Riprendendo gli esempi già fatti nell’altro articolo, ecco alcune soluzioni e alcuni esempi di risposta che possono essere utili a gestire in maniera asseriva i momenti critici e ad imparare a negare quella disponibilità che la maggior parte delle volte è davvero eccessiva, rispetto alle reali esigenze dell’altra persona.

1- Un collega chiede un favore sul lavoro adducendo motivazioni dubbie, per l’ennesima volta… (vedi articolo precedente)

Risposta assertiva: Questa sera sono stanco, uscirò anch’io dall’ufficio il prima possibile. Se sei in difficoltà a gestire il lavoro dovresti parlarne con il capo e trovare con lui una soluzione.

Rispondendo così riporti l’attenzione su di te, fai presente come ti senti e quali sono le tue esigenze, suggerendo però al collega una soluzione (visto che per l’ennesima volta ti chiede di lavorare al suo posto): chiarire con il superiore che non riesce a sbrigare tutto quel lavoro e non al prezzo di continui straordinari. In questo modo oltre a spostare l’attenzione da lui a te e a non offenderlo riesci anche a spostare in altra sede la ricerca di una soluzione per il problema, affermando che di questo si deve occupare il capo. Se il carico di lavoro del collega è eccessivo e sente effettivamente la necessità di una cambiamento ne parlerà con un superiore, mentre se è in malafede e gli interessa solo scaricarti le proprie incombenze non lo farà, ma avrà capito che anche tu hai legittime richieste ed esigenze e che non sei più disposto a occuparti di quello che è un suo problema (non riuscire a terminare il lavoro nel tempo prefissato).

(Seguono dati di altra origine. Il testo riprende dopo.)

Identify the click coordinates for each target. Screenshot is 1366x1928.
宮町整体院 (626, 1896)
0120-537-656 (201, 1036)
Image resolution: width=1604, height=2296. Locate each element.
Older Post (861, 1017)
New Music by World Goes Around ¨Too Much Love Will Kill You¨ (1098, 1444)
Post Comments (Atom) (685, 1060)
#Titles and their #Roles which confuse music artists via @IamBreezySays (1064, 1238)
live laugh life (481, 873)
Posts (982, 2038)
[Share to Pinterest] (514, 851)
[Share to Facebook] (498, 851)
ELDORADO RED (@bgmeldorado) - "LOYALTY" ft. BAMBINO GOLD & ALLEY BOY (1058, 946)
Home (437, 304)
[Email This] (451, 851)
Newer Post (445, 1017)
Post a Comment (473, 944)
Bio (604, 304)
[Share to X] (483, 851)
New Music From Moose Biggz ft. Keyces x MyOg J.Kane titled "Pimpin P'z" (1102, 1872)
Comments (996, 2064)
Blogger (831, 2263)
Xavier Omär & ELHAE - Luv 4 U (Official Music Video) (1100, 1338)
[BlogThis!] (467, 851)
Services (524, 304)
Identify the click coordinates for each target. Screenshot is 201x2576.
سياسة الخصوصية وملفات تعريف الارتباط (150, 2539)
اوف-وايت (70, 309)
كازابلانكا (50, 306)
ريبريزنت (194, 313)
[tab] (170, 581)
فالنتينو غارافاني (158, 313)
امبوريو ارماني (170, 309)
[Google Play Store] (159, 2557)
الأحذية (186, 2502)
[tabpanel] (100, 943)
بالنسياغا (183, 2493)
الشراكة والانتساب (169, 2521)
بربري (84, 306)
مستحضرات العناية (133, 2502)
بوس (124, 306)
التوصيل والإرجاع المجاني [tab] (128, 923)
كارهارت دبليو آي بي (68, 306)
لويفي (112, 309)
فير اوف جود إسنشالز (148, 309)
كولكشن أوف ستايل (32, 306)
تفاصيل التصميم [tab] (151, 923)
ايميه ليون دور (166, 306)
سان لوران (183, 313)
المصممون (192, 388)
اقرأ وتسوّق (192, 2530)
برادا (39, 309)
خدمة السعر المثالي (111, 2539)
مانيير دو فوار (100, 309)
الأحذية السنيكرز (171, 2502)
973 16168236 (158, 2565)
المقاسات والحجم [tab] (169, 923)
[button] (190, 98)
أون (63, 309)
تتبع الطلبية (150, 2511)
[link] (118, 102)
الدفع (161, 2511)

Riflessione: se sei a disagio nel ricevere questa richiesta significa che probabilmente senti che questa persona ti sta chiedendo troppo, nel senso che si sta approfittando della tua disponibilità. Come si comporta quando sei tu a chiederle qualcosa? E soprattutto: le hai mai chiesto qualcosa?

2- Il capo pretende di nuovo che tutti si fermino per una riunione che inizierà dopo la fine dell’orario di lavoro

Risposta assertiva: Questa sera proprio non posso: le altre volte sono stato disponibile, ma mi sta chiedendo di fermarmi senza preavviso e io ho già preso altri impegni. La prossima volta se possibile ci comunichi con maggiore anticipo eventuali riunioni fuori orario.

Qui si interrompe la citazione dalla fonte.